The assumption baked into most agentic-AI deployments is that a well-engineered runtime provides some safety floor. It does not. OpenClaw, the most engineered single-user agentic-AI gateway in public release, scores a recall of 0.000 across every cell of every confusion matrix when tested against four concrete ways an agent action can diverge from its audit record.

Those four failure modes, labeled F1 through F4, are gate-bypass, audit-forgery, silent host failure, and wrong-target delivery. Together they describe the full surface where an LLM-driven runtime can act in ways its audit trail does not reflect. The intuition is simple: if an agent can call a tool, forge the log of that call, fail silently, or send output to the wrong destination without detection, then no audit record produced by that runtime can be trusted. This is not a configuration gap. Seven specific runtime structures are required to catch F1-F4, and none of them exist in OpenClaw's source tree: a biconditional checker, a hash-chained audit log, an extension admission gate, a two-layer egress guard, a Bell-LaPadula classification policy, a module-signing trust root, and a bootstrap seal. Absent any one of these, the detection machinery has nowhere to land, regardless of how much effort goes into prompt design or parameter tuning.

The numbers are unambiguous. On a 1,600-sample baseline exercised through OpenClaw's actual production CLI, and on a ten-LLM cross-model generalization run, recall stays at 0.000 for every failure mode. The MIT-licensed drop-in fork, enclawed-oss, ships all seven missing structures and reaches precision, recall, F1, and accuracy of 1.000 on the same input. A six-line append-only widening of enclawed-oss's data-loss-prevention regex catalog raises per-channel F3 detection by 14.6% at unchanged precision. The identical edit on OpenClaw has no effect because the structural anchor for that edit does not exist. For teams running any LLM with tool-use in production, the takeaway is direct: if your runtime does not implement all seven structures, your audit logs are not a verified record of what your agent actually did.
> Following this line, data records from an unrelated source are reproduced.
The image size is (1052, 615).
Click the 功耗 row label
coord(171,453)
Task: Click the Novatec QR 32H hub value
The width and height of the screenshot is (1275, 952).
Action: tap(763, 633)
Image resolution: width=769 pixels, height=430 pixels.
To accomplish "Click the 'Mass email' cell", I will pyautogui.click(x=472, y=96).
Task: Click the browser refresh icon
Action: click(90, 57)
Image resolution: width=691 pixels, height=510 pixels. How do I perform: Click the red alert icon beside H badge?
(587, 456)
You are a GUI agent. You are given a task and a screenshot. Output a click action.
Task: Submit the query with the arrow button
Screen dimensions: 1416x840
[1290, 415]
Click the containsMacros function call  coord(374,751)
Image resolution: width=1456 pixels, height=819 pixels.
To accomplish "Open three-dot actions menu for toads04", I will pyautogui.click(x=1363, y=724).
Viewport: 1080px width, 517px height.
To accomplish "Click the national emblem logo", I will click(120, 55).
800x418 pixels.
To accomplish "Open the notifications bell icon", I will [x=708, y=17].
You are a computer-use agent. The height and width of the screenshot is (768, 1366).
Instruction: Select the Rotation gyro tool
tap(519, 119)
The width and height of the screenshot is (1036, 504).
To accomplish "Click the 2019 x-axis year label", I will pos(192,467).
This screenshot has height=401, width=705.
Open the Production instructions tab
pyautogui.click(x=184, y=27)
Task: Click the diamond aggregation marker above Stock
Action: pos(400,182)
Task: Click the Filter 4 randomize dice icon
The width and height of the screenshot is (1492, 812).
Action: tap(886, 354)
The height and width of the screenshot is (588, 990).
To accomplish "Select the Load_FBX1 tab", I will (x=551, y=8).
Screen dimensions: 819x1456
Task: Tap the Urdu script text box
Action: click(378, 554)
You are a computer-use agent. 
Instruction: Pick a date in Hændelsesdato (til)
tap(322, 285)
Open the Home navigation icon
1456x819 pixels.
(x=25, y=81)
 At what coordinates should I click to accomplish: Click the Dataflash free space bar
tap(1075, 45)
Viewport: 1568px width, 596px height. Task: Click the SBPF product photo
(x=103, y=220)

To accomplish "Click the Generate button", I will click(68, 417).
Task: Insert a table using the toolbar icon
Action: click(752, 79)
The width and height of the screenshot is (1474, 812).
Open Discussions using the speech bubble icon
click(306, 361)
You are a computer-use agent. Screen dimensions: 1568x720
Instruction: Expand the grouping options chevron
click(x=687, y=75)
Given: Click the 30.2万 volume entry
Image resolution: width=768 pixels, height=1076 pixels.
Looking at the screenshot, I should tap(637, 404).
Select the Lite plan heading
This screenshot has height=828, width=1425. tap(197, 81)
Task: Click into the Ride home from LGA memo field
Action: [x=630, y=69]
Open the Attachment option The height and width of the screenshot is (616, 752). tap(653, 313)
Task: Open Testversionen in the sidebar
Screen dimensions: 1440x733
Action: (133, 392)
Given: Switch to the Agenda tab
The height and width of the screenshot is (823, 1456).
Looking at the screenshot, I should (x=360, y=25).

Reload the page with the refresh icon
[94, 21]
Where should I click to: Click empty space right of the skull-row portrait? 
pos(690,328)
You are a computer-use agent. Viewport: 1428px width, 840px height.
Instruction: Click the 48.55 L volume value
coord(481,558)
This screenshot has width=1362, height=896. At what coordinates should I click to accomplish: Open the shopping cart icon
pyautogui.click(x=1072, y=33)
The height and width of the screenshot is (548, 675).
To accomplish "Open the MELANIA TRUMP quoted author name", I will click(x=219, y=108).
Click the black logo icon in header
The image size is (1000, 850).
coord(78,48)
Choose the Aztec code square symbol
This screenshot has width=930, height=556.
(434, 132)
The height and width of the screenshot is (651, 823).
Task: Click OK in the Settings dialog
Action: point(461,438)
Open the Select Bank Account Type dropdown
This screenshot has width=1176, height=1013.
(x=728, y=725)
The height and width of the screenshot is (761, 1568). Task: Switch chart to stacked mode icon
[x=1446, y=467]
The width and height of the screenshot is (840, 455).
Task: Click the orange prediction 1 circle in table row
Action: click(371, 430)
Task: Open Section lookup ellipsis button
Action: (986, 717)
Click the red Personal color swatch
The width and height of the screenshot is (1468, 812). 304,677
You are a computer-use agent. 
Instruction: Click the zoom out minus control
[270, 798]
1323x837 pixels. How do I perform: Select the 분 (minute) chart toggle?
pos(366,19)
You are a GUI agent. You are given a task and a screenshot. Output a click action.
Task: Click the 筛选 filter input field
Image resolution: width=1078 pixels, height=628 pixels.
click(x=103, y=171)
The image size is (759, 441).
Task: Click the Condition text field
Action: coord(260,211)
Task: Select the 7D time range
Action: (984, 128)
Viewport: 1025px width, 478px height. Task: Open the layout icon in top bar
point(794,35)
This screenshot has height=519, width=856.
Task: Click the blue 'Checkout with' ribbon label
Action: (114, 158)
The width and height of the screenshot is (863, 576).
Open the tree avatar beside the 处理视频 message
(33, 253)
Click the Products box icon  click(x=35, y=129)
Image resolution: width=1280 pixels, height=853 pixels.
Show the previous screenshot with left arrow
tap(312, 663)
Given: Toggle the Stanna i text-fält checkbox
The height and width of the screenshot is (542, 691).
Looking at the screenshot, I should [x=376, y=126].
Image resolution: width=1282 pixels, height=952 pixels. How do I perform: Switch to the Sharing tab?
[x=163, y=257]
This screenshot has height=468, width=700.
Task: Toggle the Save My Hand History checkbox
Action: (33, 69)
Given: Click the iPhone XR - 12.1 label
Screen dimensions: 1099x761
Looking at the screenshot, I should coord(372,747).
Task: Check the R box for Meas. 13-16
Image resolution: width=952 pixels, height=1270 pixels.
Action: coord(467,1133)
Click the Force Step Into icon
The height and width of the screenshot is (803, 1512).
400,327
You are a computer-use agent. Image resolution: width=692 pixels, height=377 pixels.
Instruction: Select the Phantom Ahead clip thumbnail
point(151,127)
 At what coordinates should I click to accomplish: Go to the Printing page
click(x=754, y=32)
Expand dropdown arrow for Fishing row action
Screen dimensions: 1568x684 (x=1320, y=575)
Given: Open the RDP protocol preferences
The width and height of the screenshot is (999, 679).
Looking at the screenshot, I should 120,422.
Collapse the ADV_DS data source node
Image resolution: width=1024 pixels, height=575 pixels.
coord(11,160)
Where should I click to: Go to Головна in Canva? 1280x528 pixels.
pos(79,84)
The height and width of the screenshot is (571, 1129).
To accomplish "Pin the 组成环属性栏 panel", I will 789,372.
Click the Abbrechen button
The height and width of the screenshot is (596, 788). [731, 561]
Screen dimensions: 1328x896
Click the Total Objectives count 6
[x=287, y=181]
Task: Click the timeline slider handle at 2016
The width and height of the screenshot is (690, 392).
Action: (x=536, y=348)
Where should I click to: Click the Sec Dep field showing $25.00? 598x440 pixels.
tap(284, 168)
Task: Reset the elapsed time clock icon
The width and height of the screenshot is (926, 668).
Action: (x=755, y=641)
We're thinking: We find the 0.000 recall result harder to dismiss than most benchmark failures, because it is not a marginal gap on a contested metric. It is a complete absence of detection on a taxonomy of failures that any production agentic system will eventually encounter. The deeper problem is that teams shipping agentic pipelines today have no standard checklist for runtime audit integrity, so most will not know whether their stack is missing one of these seven structures or all seven. The enclawed-oss fork provides both a reference architecture and a runnable harness, which means the barrier to self-assessment is now very low. The question is whether the broader ecosystem treats this as an audit-integrity standard or as one project's opinion.

Key takeaways:

  • Seven specific runtime structures, including a hash-chained audit log and a biconditional checker, are required to detect the four ways an agentic action can diverge from its audit record. Their absence is architectural, not configurable.
  • OpenClaw scores 0.000 recall on all four failure modes across 1,600 samples and ten LLMs. enclawed-oss scores 1.000 on the same input. The caveat is that the harness was designed by the same team that built enclawed-oss, and independent replication on other runtimes has not yet appeared.
  • Teams deploying LLM tool-use in production should run the published harness against their own runtime and verify the presence of all seven structures before treating any audit log as a reliable safety record.